Can the exercises serve as prevention?

Yes, of course. Just like for the rest of the body, prophylactic action is always better than ironing out (mistakes) later. But in the specific case of the course of the exercises or the effort it takes, it makes no difference if you do my snoring exercises as a preventative measure, i.e. as general precautionary bodybuilding, or if you are already in an advanced stage of snoring or even have sleep apnea. This kind of training can be useful for both groups of people – it practically NEVER hurts to do it! There are no (negative) side effects. Those who are still not entrenched snorers, i.e. if their oral zones (mouth-throat-pharynx) have not been neglected to a great extent over the years, will probably reach the target, and the success of the workout, faster – be able to do the exercises better and more easily. Just like someone who is still young, slim and fresh needs less time to get into good shape than an older person who is already overweight, has not exercised physically for many years and has lost significant muscle mass. 

Therefore, the following always applies: Prevention is better than cure.

Should one try this kind of training to cure snoring first, before turning to further more invasive therapy options such as operations?  

Of course.

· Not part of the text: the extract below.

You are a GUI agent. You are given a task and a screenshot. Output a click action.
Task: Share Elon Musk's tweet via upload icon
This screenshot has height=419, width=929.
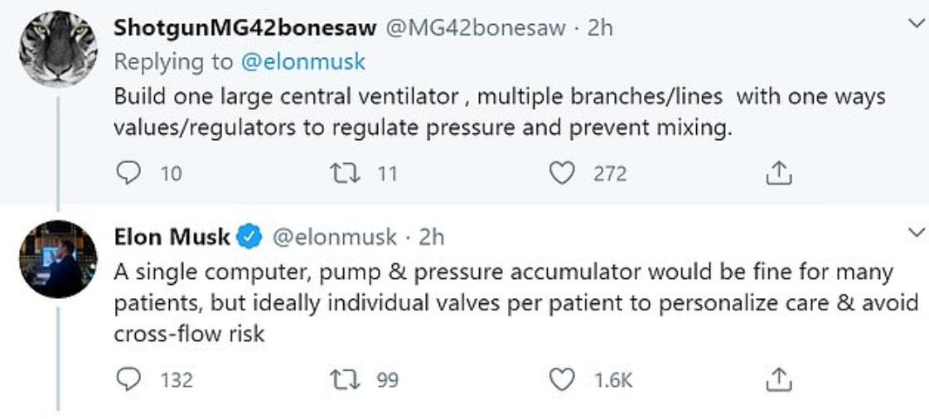tap(778, 378)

Especially with chronic disorders where there is no acute danger in delay, where it is not necessary to act quickly and rashly, I believe the course of treatment should always have a gradual, an escalating scope, i.e. start with the smallest, most harmless therapy option with the fewest side effects – before going on to more severe, more massive interventions if the hoped-for success has not been achieved. Because if the exercises do not help – which is practically never the case, because doing the exercises always helps everyone as general observation and experience tells us – then you can still decide to take more radical measures. They remain open to you. But once you have been operated – because that which is cut away is gone and can no longer grow back (at least in the ENT area) – and if things don’t turn out well, you can never fix this damage, cannot undo it, it is there to stay. To say nothing of the other surgical risks of anesthesia, thrombosis, or infection (with multi-resistant germs). So, you should always start small, slowly, and then gradually work your way up – if necessary. Don’t bring in the heavy artillery right away. This is just common sense, I think.